I miss The Shins. Oh, their new sound is good; frontman James Mercer gives it his all with clever lyrics and solid indie pop. But where have the mellow harmonies of the group’s first album gone? The ones that changed Zach Braff’s life in Garden State? It’s at moments like this that one turns to Rogue Wave. Not that they’re simply Shins imitators, but their affection for harmony makes such a comparison a good starting place.

Rogue Wave’s first album, Out of the Shadow, was critically lauded and classified as sounding a bit like anyone’s favorite pop band, with suggested touchstones ranging from 60s rock to Simon and Garfunkel folk to 90s shoegaze. The comparisons to The Shins and their own sensibilities were inevitable, given both bands’ love of cryptic lyrics, a slightly wry perspective, and love of harmony. Just as The Shins made a large stylistic departure between albums one and two, Rogue Wave has similarly stepped a bit sideways (if maintaining a soft-pop fixation) on Descended Like Vultures, their sophomore effort.

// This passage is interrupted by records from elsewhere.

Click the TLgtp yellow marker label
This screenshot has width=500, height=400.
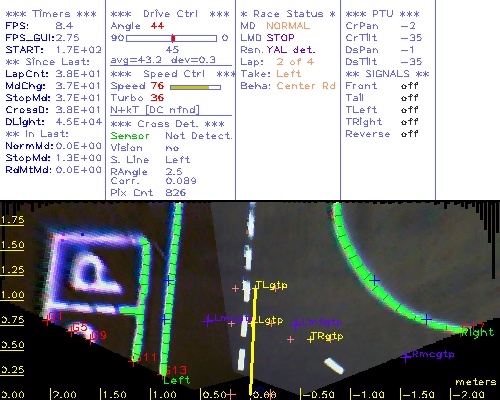coord(271,285)
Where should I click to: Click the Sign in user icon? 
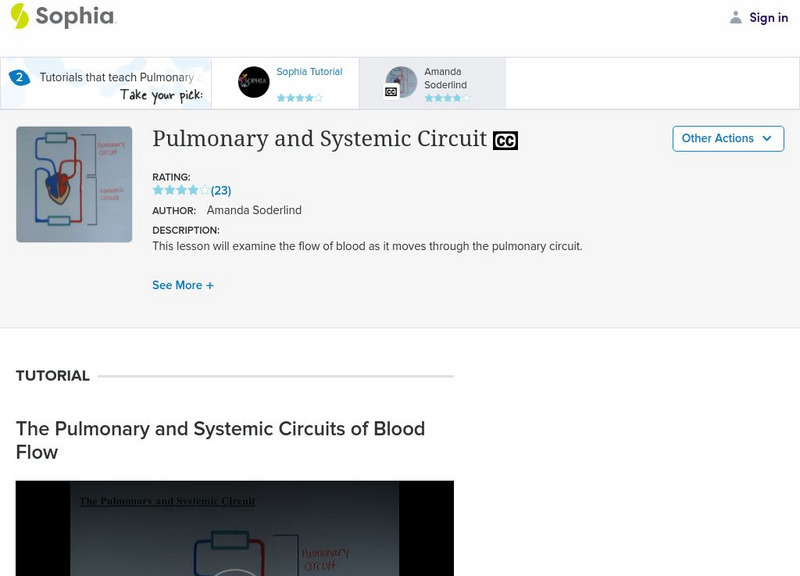point(736,18)
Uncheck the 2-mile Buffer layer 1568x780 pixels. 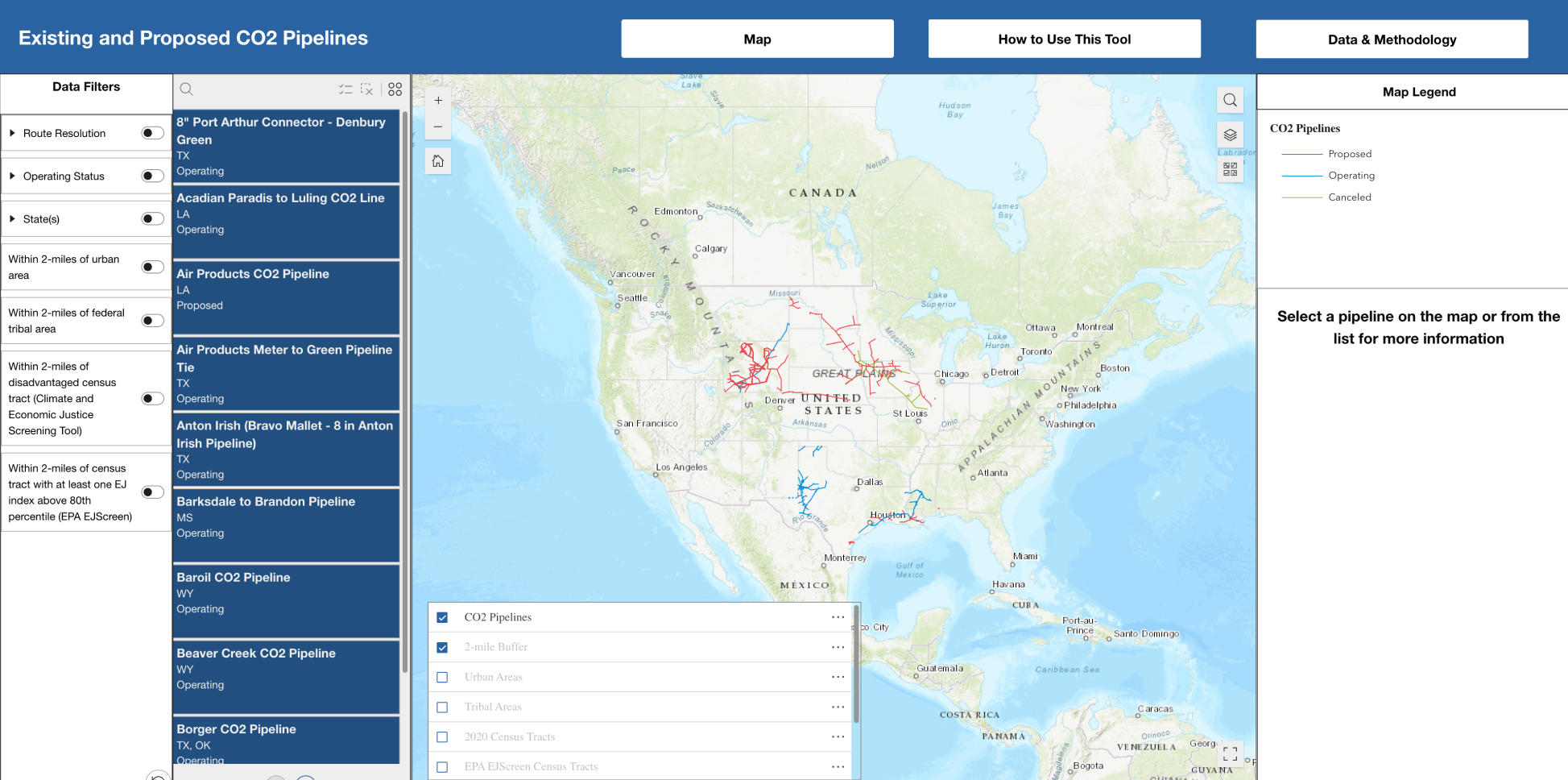pos(442,648)
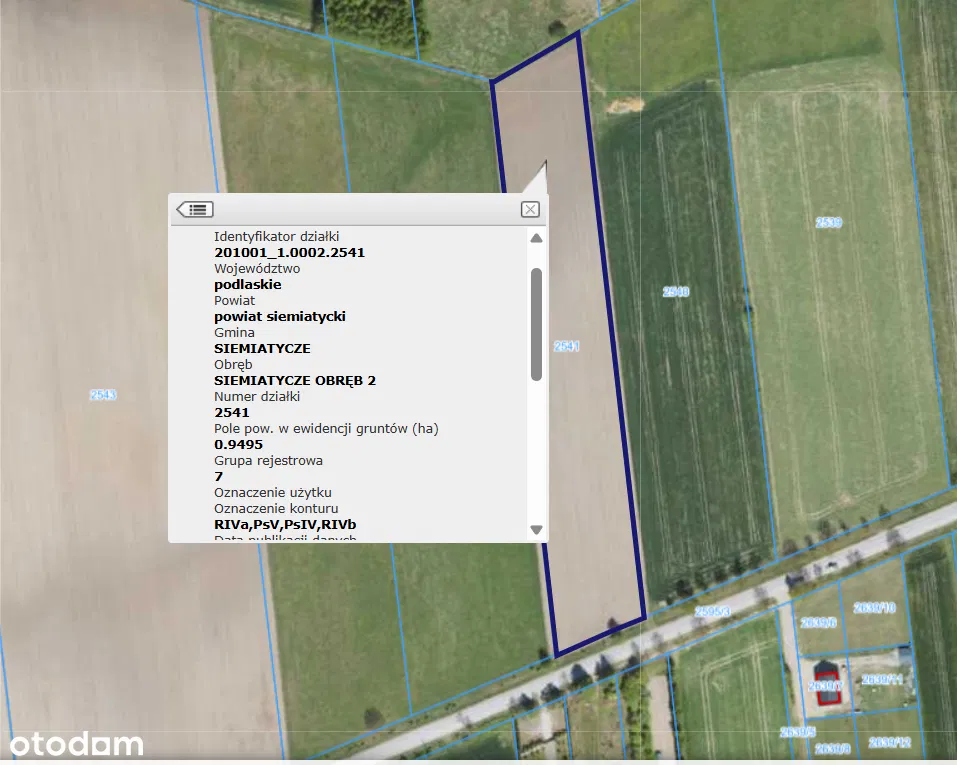Click road parcel label 2595/3

click(x=712, y=611)
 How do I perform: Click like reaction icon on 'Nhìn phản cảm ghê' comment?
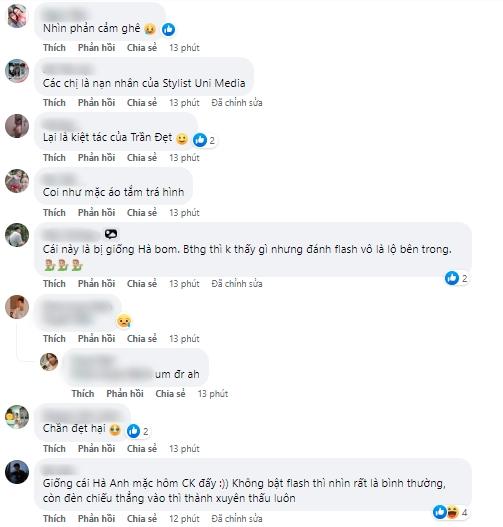[x=168, y=30]

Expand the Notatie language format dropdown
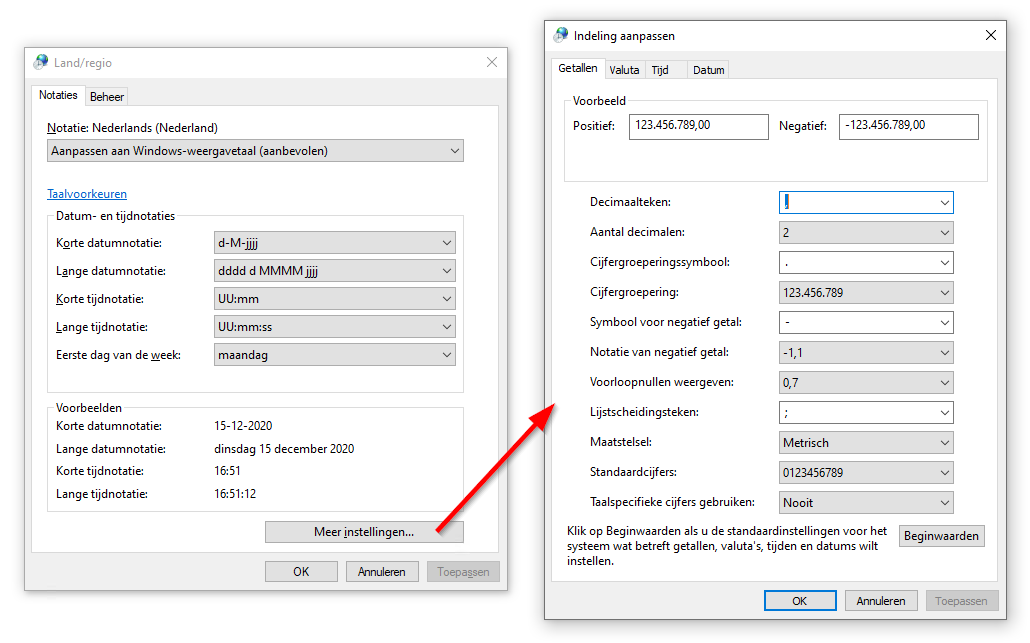coord(255,152)
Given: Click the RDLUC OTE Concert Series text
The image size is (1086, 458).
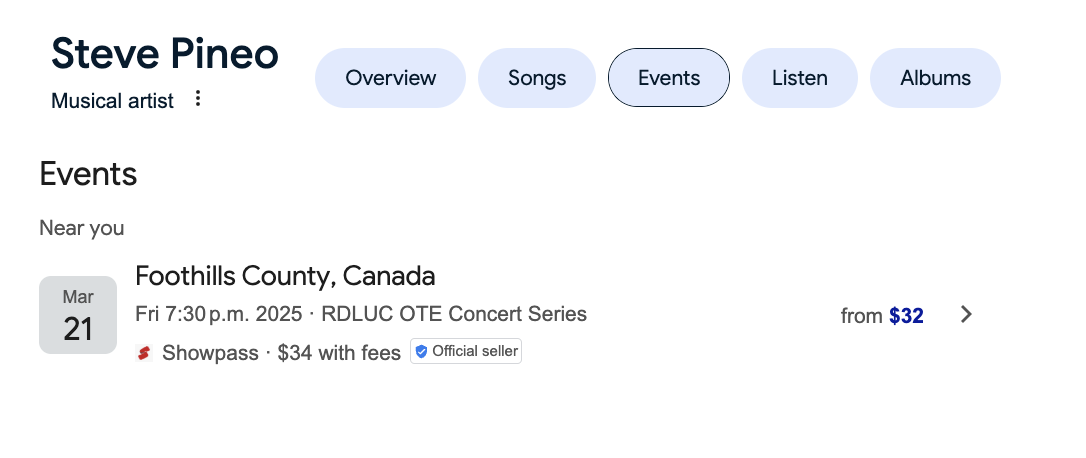Looking at the screenshot, I should click(x=454, y=314).
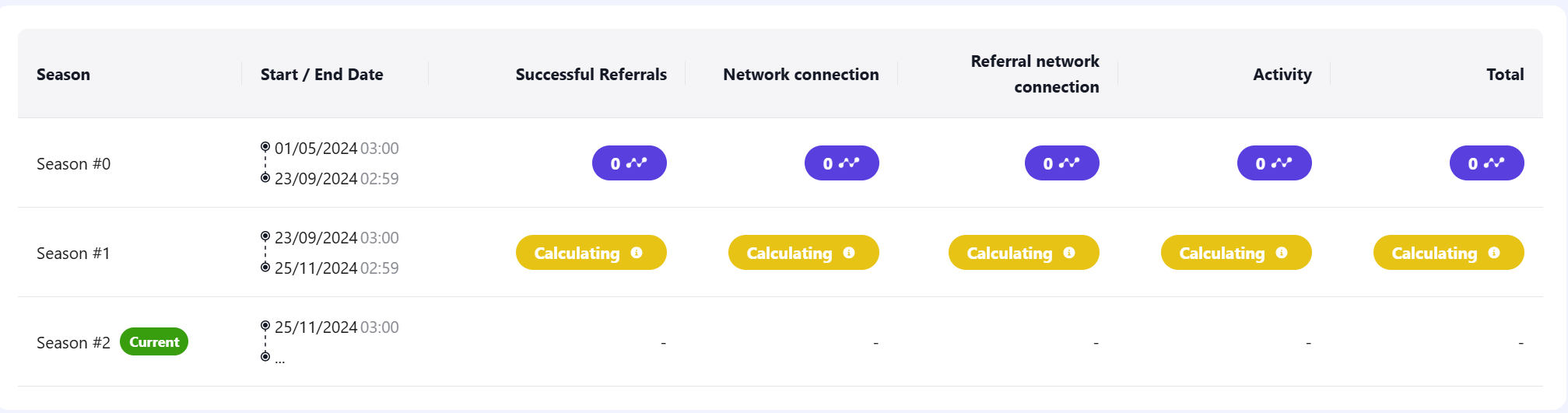This screenshot has width=1568, height=413.
Task: Click the Activity column header
Action: (x=1282, y=75)
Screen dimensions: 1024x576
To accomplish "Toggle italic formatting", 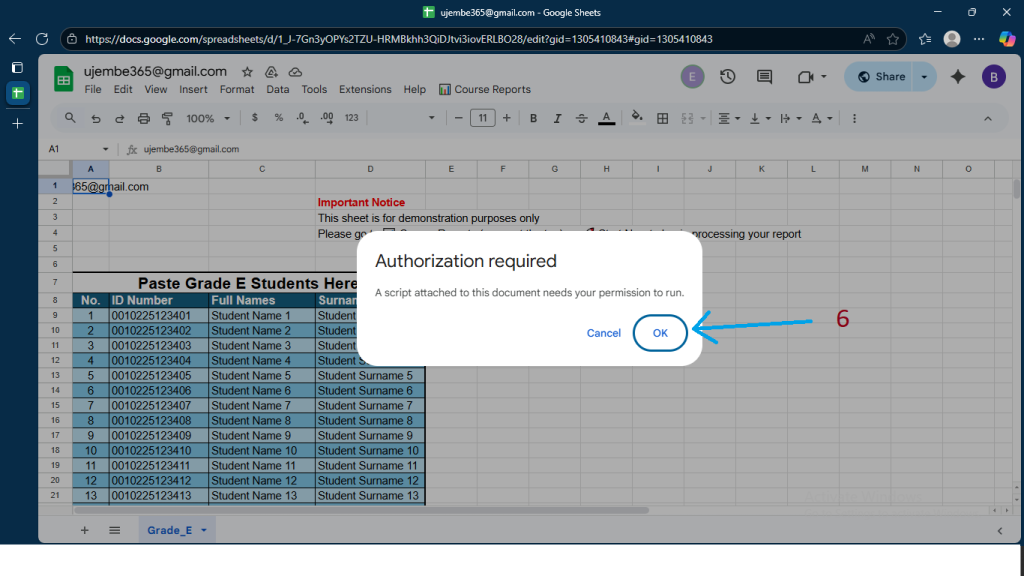I will coord(557,118).
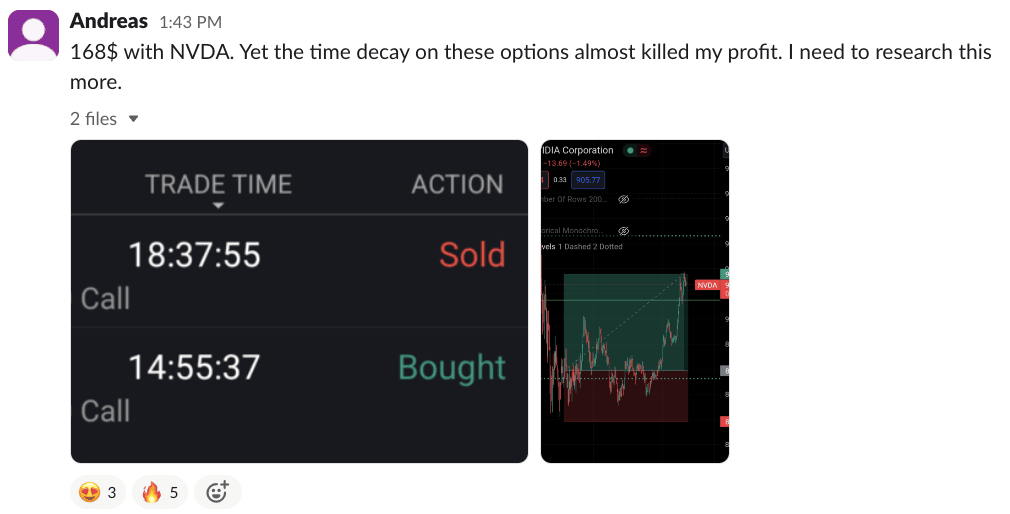Click the red Sold action label
This screenshot has height=514, width=1010.
472,255
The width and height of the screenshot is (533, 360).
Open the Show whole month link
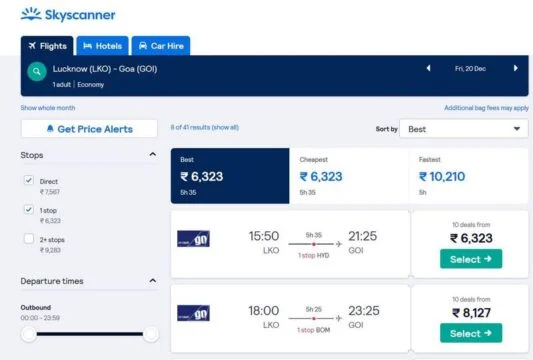click(x=48, y=108)
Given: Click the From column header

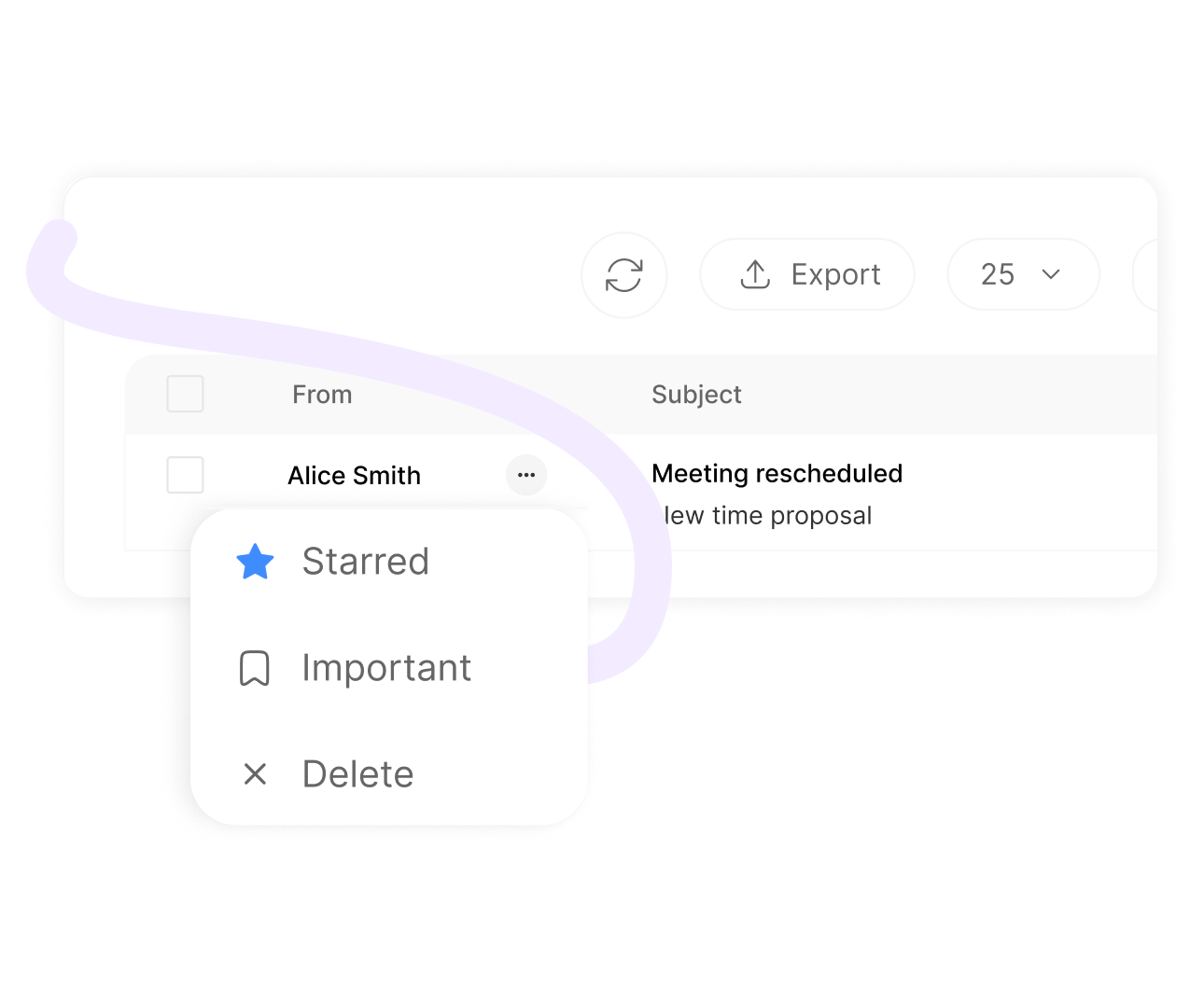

Descended is as much about lyrical cleverness as it is the tension between harmony and dissonance, electric and acoustic. While opener “Bird On A Wire” has a carnival air, it warns the listener that “you’re a bird on a wire, and you’re wrestling” before blasting them with dissonant guitar whine. And for almost every electric, pop single like “Publish My Love” there’s the light folk strumming of a “California”. This dashing back and forth across two extremes gives the album a surprising balance. The best moments are the extreme noise (credited simply as “guitar mutilation” in the liner notes) of “10:1”, the riotous wordless chorus at the end of “Love’s Lost Guarantee”, and the committed softness in “Salesman At The Day Of The Parade”.

At the same time, the constant straddling makes the album tread water at its weakest moments. Every soft can be expected to get loud, every loud to get soft. The consistent nature of the guitar harmonies (electronic or acoustic) results – in the worst case – with the assessment of each track based solely on volume. And if the band had stretched Descended beyond its forty minutes, that sentiment might have overwhelmed.

Out of the Shadow was overlooked when it first came out, only getting attention after being reissued. On Descended Like Vultures the band has released a consistently good album that, if it risks repetition, is nonetheless some of the sweetest pop out there that can be pumped out of one’s stereo and also enjoyed on headphones. It isn’t timeless, but will more than tide you over until The Shins return.